The episode received critical acclaim, with praise mainly focusing on the episode's balance between comedy and character-driven moments, especially Jim's proposal to Pam. This scene ranked number 2 in phillyBurbs.com's top ten moments from the fifth season of The Office. Dwight and Angela carrying on their affair in the hidden corner of the warehouse during business hours ranked number 7 on that list. Writer Jen Weilgus described Dwight's line, "We done good in there, Half Pint," as the best quote of the season. Ryan's return as a temp in this episode, tied with his second return appearance in the episode "Dream Team", ranked number 5 in the list. Travis Fickett of IGN gave the episode a 9.2 of 10, indicating that it was "amazing". He wrote, "It's another terrific mix of character and comedy that is perfectly balanced," concluding that "The Office remains one of the funniest, best written, best performed and one of the best shows of TV. Period." Nathan Rabin, writing for The A.V. Club, graded the episode an "A−", giving particular praise to the development of the romance between Pam and Jim. "It was an episode full of big laughs and neat little character moments, as well as a number of gags rooted in camera placement. Ah, but I'm leaving out the big moment, that glorious milestone where years and years of flirtation, meaningful glances and missed chances finally paid off in a surprisingly satisfying, genuinely surprising beauty of a scene where Jim proposed to Pam outside a truck stop in the pouring rain."
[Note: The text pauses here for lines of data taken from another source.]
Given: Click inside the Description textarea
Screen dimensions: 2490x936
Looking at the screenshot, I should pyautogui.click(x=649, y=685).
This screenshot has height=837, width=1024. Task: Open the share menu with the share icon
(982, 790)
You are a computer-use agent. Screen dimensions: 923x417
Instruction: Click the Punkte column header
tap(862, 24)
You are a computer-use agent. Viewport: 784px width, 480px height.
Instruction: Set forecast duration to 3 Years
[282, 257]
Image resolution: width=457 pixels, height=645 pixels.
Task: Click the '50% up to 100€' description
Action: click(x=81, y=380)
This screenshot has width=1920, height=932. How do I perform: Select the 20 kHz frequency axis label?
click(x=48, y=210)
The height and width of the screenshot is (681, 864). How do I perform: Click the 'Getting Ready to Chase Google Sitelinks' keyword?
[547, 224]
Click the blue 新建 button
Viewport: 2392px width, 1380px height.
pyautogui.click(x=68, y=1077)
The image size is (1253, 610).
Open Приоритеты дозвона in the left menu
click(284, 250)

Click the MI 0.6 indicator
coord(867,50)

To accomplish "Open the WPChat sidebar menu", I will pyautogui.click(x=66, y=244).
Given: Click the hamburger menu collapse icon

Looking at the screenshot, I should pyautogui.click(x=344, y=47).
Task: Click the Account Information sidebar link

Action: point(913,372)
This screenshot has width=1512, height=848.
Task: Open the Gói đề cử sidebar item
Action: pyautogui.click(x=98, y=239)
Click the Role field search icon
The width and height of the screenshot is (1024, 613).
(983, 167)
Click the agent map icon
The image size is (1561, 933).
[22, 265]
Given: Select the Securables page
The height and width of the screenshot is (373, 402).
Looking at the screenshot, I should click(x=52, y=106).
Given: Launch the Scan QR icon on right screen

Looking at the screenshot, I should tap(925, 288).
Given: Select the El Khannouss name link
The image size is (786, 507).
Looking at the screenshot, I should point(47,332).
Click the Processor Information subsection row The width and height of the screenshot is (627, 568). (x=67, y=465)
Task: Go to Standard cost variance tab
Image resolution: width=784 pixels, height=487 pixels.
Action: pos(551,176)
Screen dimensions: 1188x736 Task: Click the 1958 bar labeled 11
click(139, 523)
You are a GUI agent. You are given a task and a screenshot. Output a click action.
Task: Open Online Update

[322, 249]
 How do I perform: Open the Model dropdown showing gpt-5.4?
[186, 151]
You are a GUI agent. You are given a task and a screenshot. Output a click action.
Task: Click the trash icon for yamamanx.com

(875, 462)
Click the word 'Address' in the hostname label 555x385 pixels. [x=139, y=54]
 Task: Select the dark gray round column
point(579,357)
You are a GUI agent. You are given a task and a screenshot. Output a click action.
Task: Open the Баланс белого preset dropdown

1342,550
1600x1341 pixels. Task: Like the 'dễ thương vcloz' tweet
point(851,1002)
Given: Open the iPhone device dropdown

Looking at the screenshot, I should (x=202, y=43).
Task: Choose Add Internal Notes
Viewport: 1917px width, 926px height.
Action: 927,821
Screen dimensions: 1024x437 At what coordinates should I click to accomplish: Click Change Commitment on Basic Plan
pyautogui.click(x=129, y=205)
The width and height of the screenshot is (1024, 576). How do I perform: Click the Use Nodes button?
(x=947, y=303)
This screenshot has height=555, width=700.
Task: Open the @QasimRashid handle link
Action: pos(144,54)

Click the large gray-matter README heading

Aubry Arminio of Entertainment Weekly also lauded the episode's more dramatic aspects over the comedic moments: "That’s what was so great about yesterday’s episode: I’ll admit I wasn’t rolling on the floor laughing, but I did find myself clutching my hand over my heart several times. Last night had those tender moments only The Office can pull off without seeming corny: Jim’s proposal in the rain in front of a rest stop, Michael pumping up Kelly’s self-esteem by having the staff point out her beauty (Creed: “Hell of an ass”), and Angela realizing that she's been terrible to Andy, then smooching in front of everyone." Oscar Dahl of BuddyTV lauded the episode, opining that it stayed true to the spirit of the show's previous four seasons. "The Office is the unique comedy in which characters evolve, story-lines take seasons to play out and the mythology is never dispensed at the expense of the humor. Five season in, and tonight's premiere was every bit as funny as anything from the previous four. It's a testament to the writers and the actors, and their continued focus on staying the course, sticking to what makes The Office perhaps the best and most consistent all-around comedy." Screen Junkies expressed hope for the season as a whole, stating "Everything that makes the show awesome is still there and firing on all cylinders, so I’m really looking forward to the rest of the season."

"Weight Loss" was voted the second highest-rated episode out of 26 from the fifth season, according to an episode poll at the fansite OfficeTally; the episode was rated 8.92 out of 10.